Где же в самом деле видано, чтобы слушать соловья, расположась на диване, да еще в жарко натопленной комнате и с беличьим халатом на плечах? Но именно так часами лежал на диване в своем птичьем царстве новоспасский наследник, вернувшийся с Горячих вод. А наслушавшись птичьих голосов, переходил в соседнюю комнату, к роялю.
– Понимаю, братец! – воскликнула однажды, забежав на музыку, Наташа. – Теперь, братец, все понимаю!
– Что же ты понимаешь? – рассеянно спросил Глинка, не прекращая игры.
– А то, что вы птиц наслушаетесь, а потом и сами про то же самое играете…
– Нет, Наташенька, я вовсе не то играю, и ты у птиц пению не учись.
– А вот теперь ничего не понимаю! – смутилась краснощекая Наташа.
– Очень просто, голубушка, – серьезно сказал Глинка, – только итальянцы поют как птицы. А петь надо с умом, чтобы знать, о чем поешь!
– Так зачем же вы сами возитесь с птицами?
– Для того, чтобы они у меня учились! – усмехнулся Глинка. – Как думаешь, научу их петь по-моему?

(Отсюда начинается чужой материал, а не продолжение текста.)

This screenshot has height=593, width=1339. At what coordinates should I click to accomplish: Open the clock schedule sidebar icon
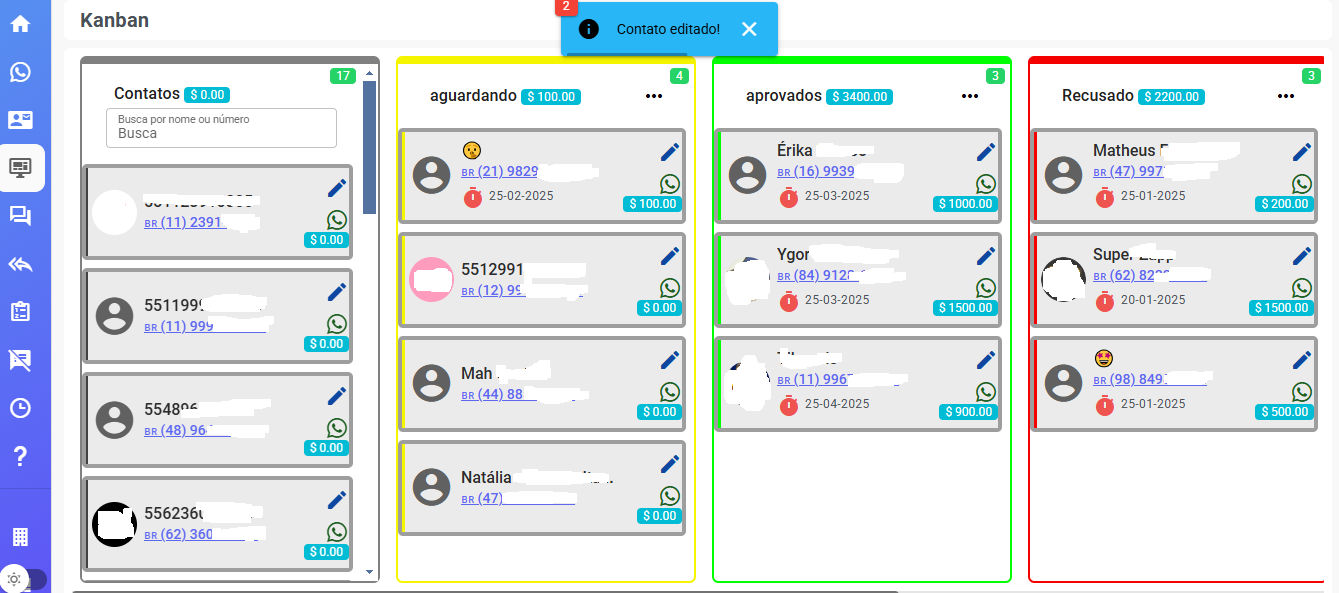pos(20,408)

– Но ведь вы же никогда не поете, братец?
– Зато играю… Вот послушай: может быть, больше проку будет, чем от твоего синьора Тодди…

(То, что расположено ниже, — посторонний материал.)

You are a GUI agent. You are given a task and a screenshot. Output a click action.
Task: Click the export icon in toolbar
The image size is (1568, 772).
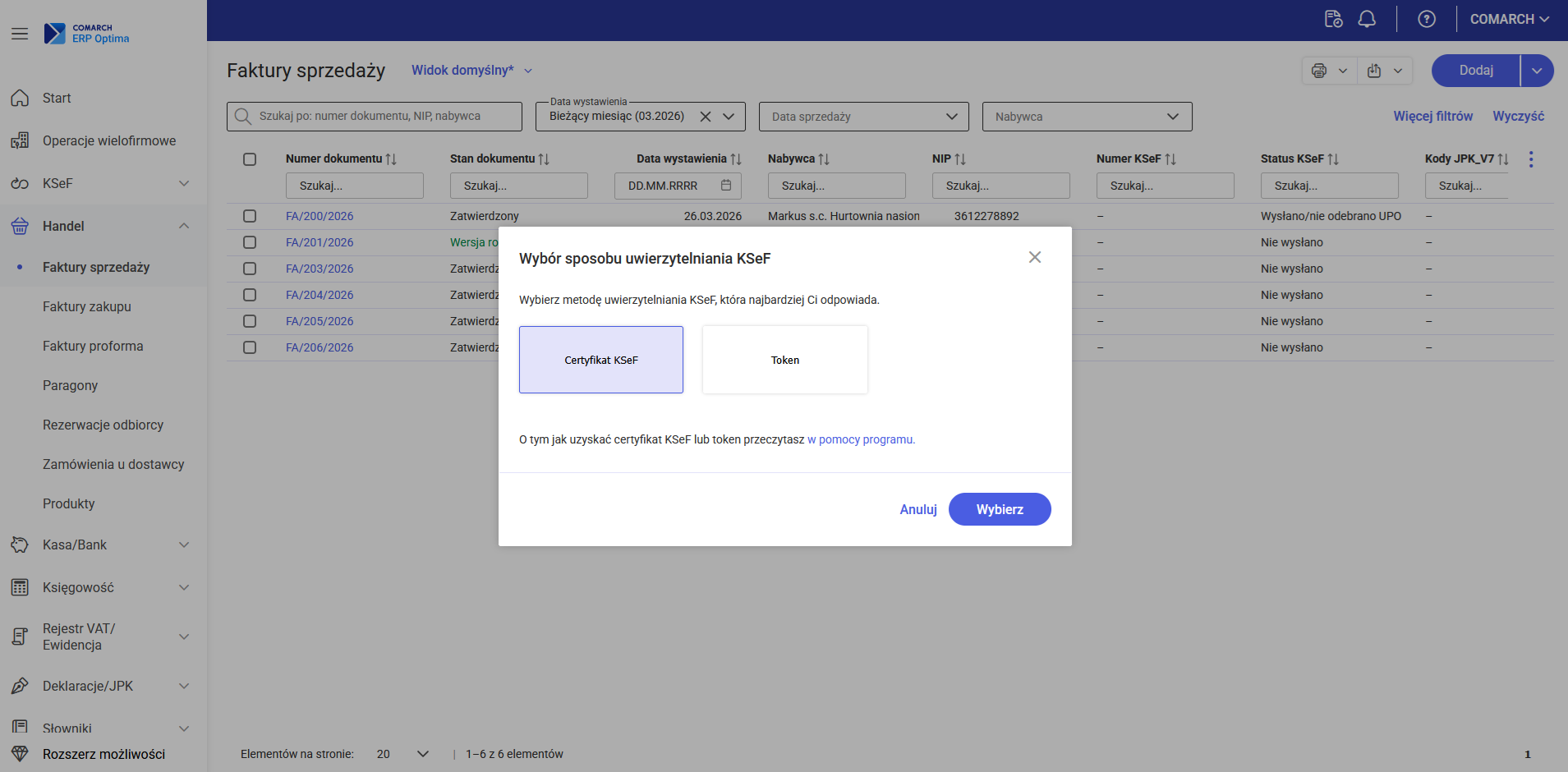click(1374, 71)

Синьор Тодди, о котором частенько заходит речь у брата с сестрой, с недавнего времени пригрелся в Новоспасском. Жизнь изрядно потрепала синьора, оставив ему лишь пылкую душу да отмороженные в русском походе ноги. Неизвестно, где подобрал его новоспасский хозяин, но, оглядевшись, синьор Тодди уже расправил помятые жизнью крылышки и, случается, даже сам поет. При этом он закрывает глаза и забирается голосом все выше и выше. Еще миг, еще песня-другая, и кажется ему, что вот-вот кончится его страшный сон…

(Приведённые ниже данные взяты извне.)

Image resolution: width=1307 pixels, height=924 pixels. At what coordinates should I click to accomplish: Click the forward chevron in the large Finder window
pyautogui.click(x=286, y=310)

– Мой голос разбился, – говорил синьор Тодди и, чтобы быть лучше понятым, переходил на французский язык: – Il est cassé, – а потом опять щеголял русскою речью: – Как весь мой жизнь!..
Итальянец давно ничему не удивлялся в России: ни морозам, ни причудам русских бар. Когда Иван Николаевич задумал выращивать с его помощью лимоны, синьор Тодди откликнулся со всем жаром. Но Иван Николаевич не остановился на лимонах. Пребывание неаполитанца показалось ему подходящим для того, чтобы заложить и ананасницу. Синьор Тодди имел очень смутное представление по этому вопросу, но ни слова не возразил.
Приезд шмаковского оркестра тоже ничуть не удивил итальянца. Блуждая по русским усадьбам, он видел и балет и ученых медведей. Но и синьор Тодди был поражен, когда перед музыкантами появился молодой новоспасский барин и, как заправский маэстро, взмахнул смычком. Вот этого еще никогда не видел синьор Тодди ни в одной усадьбе.
Прижав руки к сердцу, итальянец низко поклонился Михаилу Глинке и с тех пор величал его не иначе, как maestro russo.
Глинка же приветил заморскую птаху со всем добродушием и начал брать уроки итальянского языка. Учитель рассказывал ученику о грозном корсиканце, которого он ни разу в жизни не видел, но которому вздумалось почему-то разбить жизнь именно ему, синьору Тодди. Ему даже кажется, что никогда не было на свете ни солнечного Неаполя, ни милой сердцу очаровательной Дидины…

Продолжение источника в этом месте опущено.